▸ Stated problem A:
Please rewrite the stretch of the Cuno Amiet text from "After his 1898" through "and Peter Thalmann.", putting "boarding house" in place of "guesthouse".
▸ Stated problem B:
According to the Cuno Amiet text, where did Amiet set up a studio after returning to Switzerland in 1893?

Cuno Amiet (28 March 1868 – 6 July 1961) was a Swiss painter, illustrator, graphic artist and sculptor. As the first Swiss painter to give precedence to colour in composition, he was a pioneer of modern art in Switzerland.

==Biography==
Amiet was born in Solothurn, and was the son of the chancellor of the canton of Solothurn, Josef Ignaz Amiet (1827–1895). He attended the Kantonsschule Solothurn, where he graduated with the Matura in 1883. After studies with the painter Frank Buchser, he attended the Academy of Fine Arts Munich in 1886–88, where he befriended Giovanni Giacometti. In 1888–92, Giacometti and Amiet continued their studies in Paris, where Amiet studied at the Académie Julian under Adolphe-William Bouguereau, Tony Robert-Fleury and Gabriel Ferrier.

Dissatisfied with academic art, Amiet joined the Pont-Aven School in 1892, where he learned from Émile Bernard, Paul Sérusier, Roderic O'Conor and Armand Séguin. In Pont-Aven, he came to prefer the use of pure colour to tonal painting. In 1893, Amiet's lack of funds forced him to return to Switzerland, where he set up a studio in Hellsau. A first exposition at the Kunsthalle Basel in 1894 was generally ill-received. In the 1890s, Amiet continued to collaborate with Giacometti and had only modest commercial success, until he was commissioned in 1898 to paint a portrait of Ferdinand Hodler, whose work would later exert a great influence on Amiet. His fortunes improved greatly in the 1900s, when he began participating in numerous European expositions and competitions, winning a silver medal in the Exposition Universelle for his work Richesse du soir (1899).

After his 1898 marriage to Anna Luder von Hellsau (d. 1951), Amiet moved to Oschwand. Initially he stayed at a guesthouse, but in 1908 he moved to a house built by Otto Ingold. In 1913, he also purchased a farmers house nearby. His house would become a meeting place for artists and writers such as Wilhelm Worringer, Adolf Frey, Hermann Hesse, Arthur Weese, and Samuel Singer, and where he taught students such as Werner Miller, Marta Worringer, Hans Morgenthaler, Hanny Bay, Marc Gonthier, Albert Müller, Josef Müller, Walter Sautter, Werner Neuhaus, and Peter Thalmann.

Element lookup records
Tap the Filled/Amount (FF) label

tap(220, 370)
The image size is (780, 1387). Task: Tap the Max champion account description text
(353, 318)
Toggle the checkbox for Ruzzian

▸ Reply A:
After his 1898 marriage to Anna Luder von Hellsau (d. 1951), Amiet moved to Oschwand. Initially he stayed at a boarding house, but in 1908 he moved to a house built by Otto Ingold. In 1913, he also purchased a farmers house nearby. His house would become a meeting place for artists and writers such as Wilhelm Worringer, Adolf Frey, Hermann Hesse, Arthur Weese, and Samuel Singer, and where he taught students such as Werner Miller, Marta Worringer, Hans Morgenthaler, Hanny Bay, Marc Gonthier, Albert Müller, Josef Müller, Walter Sautter, Werner Neuhaus, and Peter Thalmann.

▸ Reply B:
Hellsau